Evaluate $2i\int_{-1}^1\frac{\operatorname{Li}_2(-ix^2)-\operatorname{Li}_2(ix^2)}{x^2}dx$, where $\operatorname{Li}_2(s)$ is the polylogarithm

Question

Let $\sqrt{-1}=i$ the imaginary unit.

Playing with Wolfram Alpha online calculator I know that $$I:=\int_{-1}^1\left(\int_{-1}^1\left(\int_{-1}^1\frac{1}{1-ix^2yz}dy\right)dz\right)dx=\int_{-1}^1\left(\int_{-1}^1\frac{2\arctan(x^2z)}{x^2z}dz\right)dx,\tag{1}$$ and this RHS equals to $$\int_{-1}^1\frac{2i(\operatorname{Li}_2(-ix^2)-\operatorname{Li}_2(ix^2))}{x^2}dx\tag{2}$$ where $\operatorname{Li}_2(s)$ is the polylogarithm (see if you need the definition from this MathWorld).

Question. I would like to get, if it is possible a closed-form for $I$, thus I need to evaluate $$\int_{-1}^1\frac{2i(\operatorname{Li}_2(-ix^2)-\operatorname{Li}_2(ix^2))}{x^2}dx.$$ Can you finish this task providing a simplified form of the result? Many thanks.

As summary, as I've said using Wolfram Alpha online calculator I've calculated the definite integrals

int 1/(1-i x^2 y z)dy, from y=-1 to 1

and

int (2 tan^(-1)(x^2 z))/(x^2 z)dz, from z=-1 to 1

Also we know the indefinite integral

int (2 i (Polylog[2,-i x^2] - Polylog[2,i x^2]))/x^2 dx

I believe also that

$$2i(\frac{-\operatorname{Li}_2(-ix^2)+\operatorname{Li}_2(ix^2)}{x} \Big|_{-1}^1=-8C,$$ where $C$ is the Catalan's constant, and $$(\frac{2i}{x}2(-\log(1-ix^2)+\log(1+ix^2))\Big|_{-1}^1=-4\pi.$$

Feel free to add a different approach than previous to evaluate $I$, or our integral in $(2)$.

Answer 1

Hint.
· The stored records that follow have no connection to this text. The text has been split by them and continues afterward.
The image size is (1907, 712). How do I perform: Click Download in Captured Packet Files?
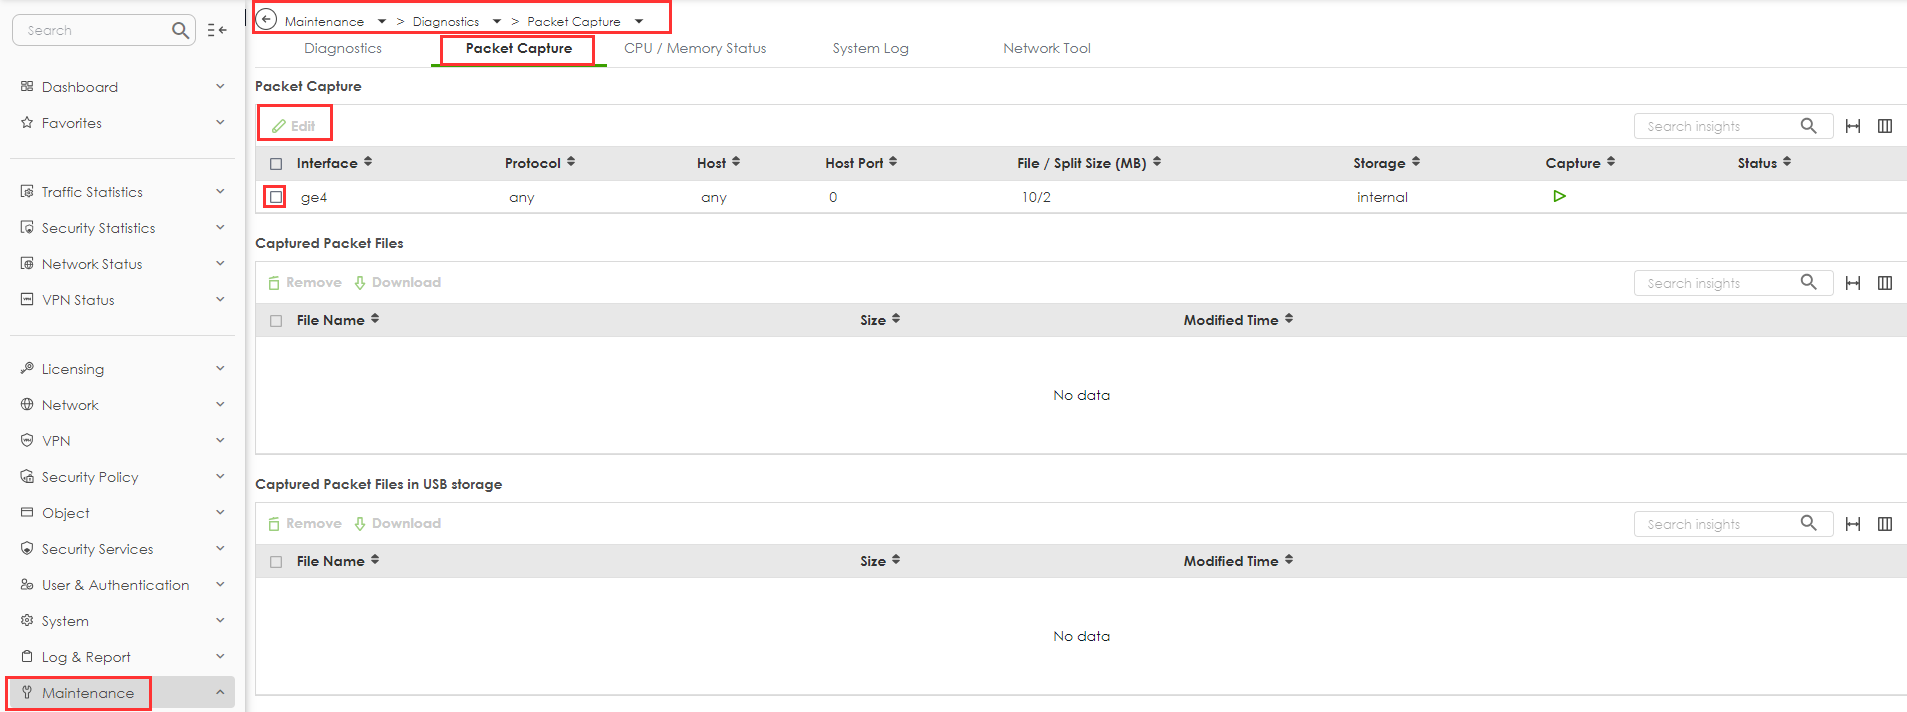point(397,283)
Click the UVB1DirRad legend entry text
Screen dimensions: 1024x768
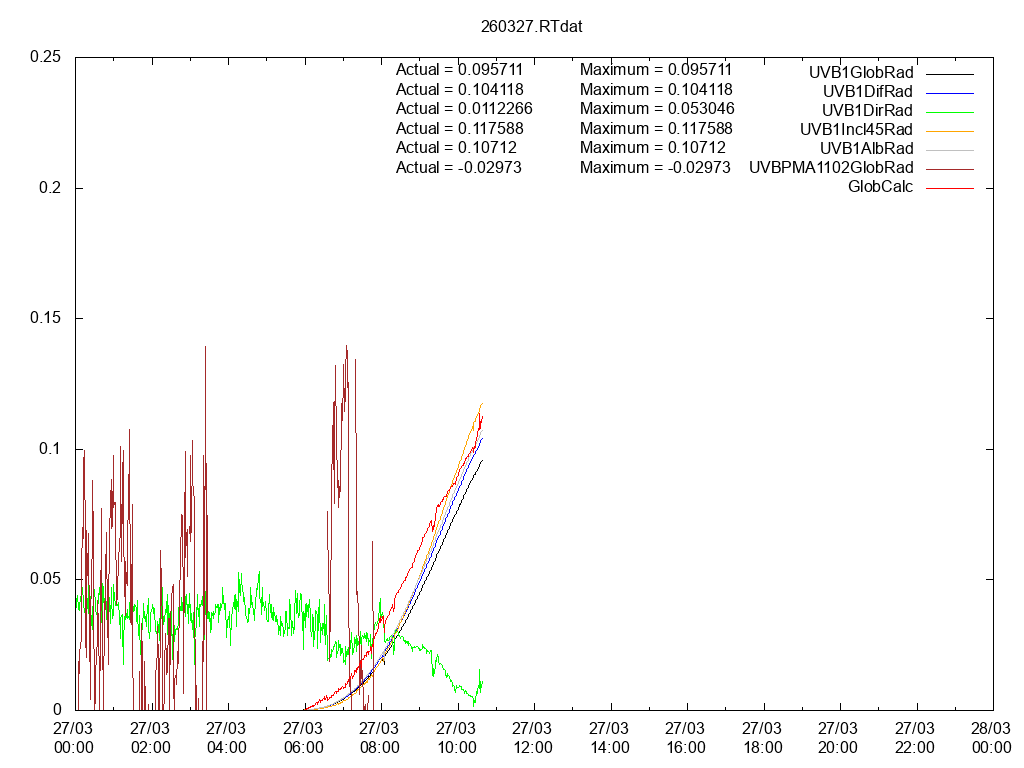click(867, 110)
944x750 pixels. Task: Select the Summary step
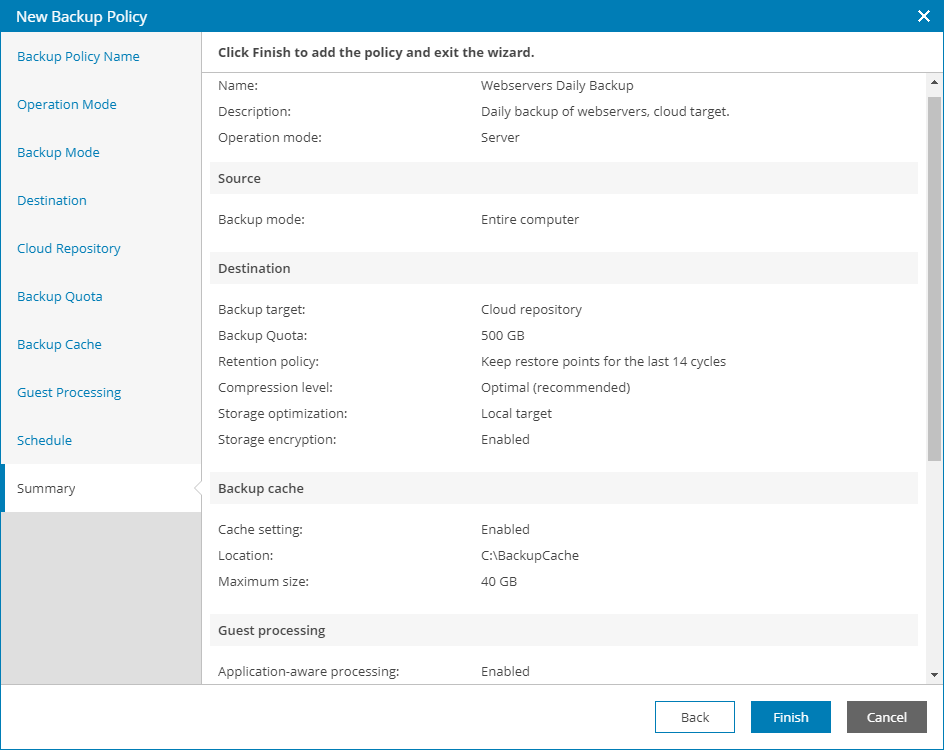46,489
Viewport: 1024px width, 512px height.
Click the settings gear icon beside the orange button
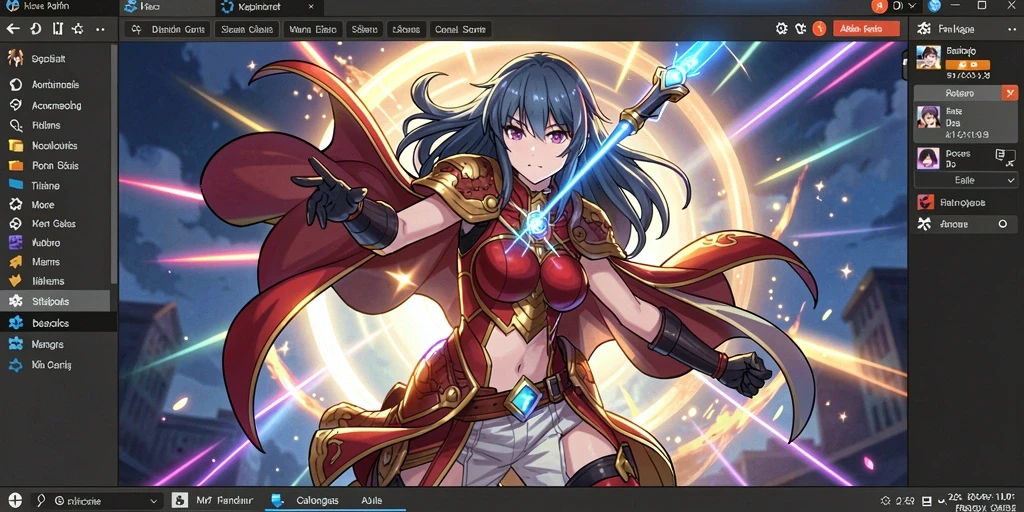click(x=781, y=29)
By integrating $$ \frac{2i(\operatorname{Li}_2(-ix^2)-\operatorname{Li}_2(ix^2))}{x^2} $$ termwise, which is allowed here, one gets $$ \int_{-1}^1\frac{2i(\operatorname{Li}_2(-ix^2)-\operatorname{Li}_2(ix^2))}{x^2}dx=4i\cdot\sum_{n=1}^\infty\frac{i^n\left((-1)^n-1\right)}{(2n-1)n^2} $$ by using a partial fraction decomposition, the preceding series admits a closed form, one gets $$ \int_{-1}^1\frac{2i(\operatorname{Li}_2(-ix^2)-\operatorname{Li}_2(ix^2))}{x^2}dx=4\pi\sqrt{2}+4\sqrt{2}\ln\left(3+2\sqrt{2}\right)-4\pi-8 C $$ where $C$ is the Catalan constant.

Answer 2

There is an additional approximate solution for this integral.

For $-1<x<1$ the expression $i(Li_2(-ix^2) - Li_2(ix^2))$ can be approximated with $2x^2$.

As a consequence, we can write $\int_{-1}^1\frac{2 (2x^2)}{x^2}dx=\int_{-1}^14dx=8$. This comes out with the cost of an inaccuracy, that is this approximation calculates a number of 8 instead of 7.84904 which is calculated using numerical integration with mathematica.

Answer 3

In the same spirit as Dimitris U., let us consider the Taylor series built around $x=0$.

You will have $$\frac{2 i \left(\text{Li}_2\left(-i x^2\right)-\text{Li}_2\left(i x^2\right)\right)}{x^2}=4 \sum_{k=0}^\infty (-1)^k \frac{x^{4k}}{(2k+1)^2}$$ leading to $$\int_{-1}^1\frac{2 i \left(\text{Li}_2\left(-i x^2\right)-\text{Li}_2\left(i x^2\right)\right)}{x^2}\,dx=8 \sum_{k=0}^\infty \frac{ (-1)^k}{(2 k+1)^2\, (4 k+1)}$$ and, as Olivier Oloa answered, take into account the fact that $$\frac{1}{(2 k+1)^2 (4 k+1)}=\frac{4}{4 k+1}-\frac{2}{2 k+1}-\frac{1}{(2 k+1)^2}$$ Using the summation, it would required many terms even for a moderate accuracy.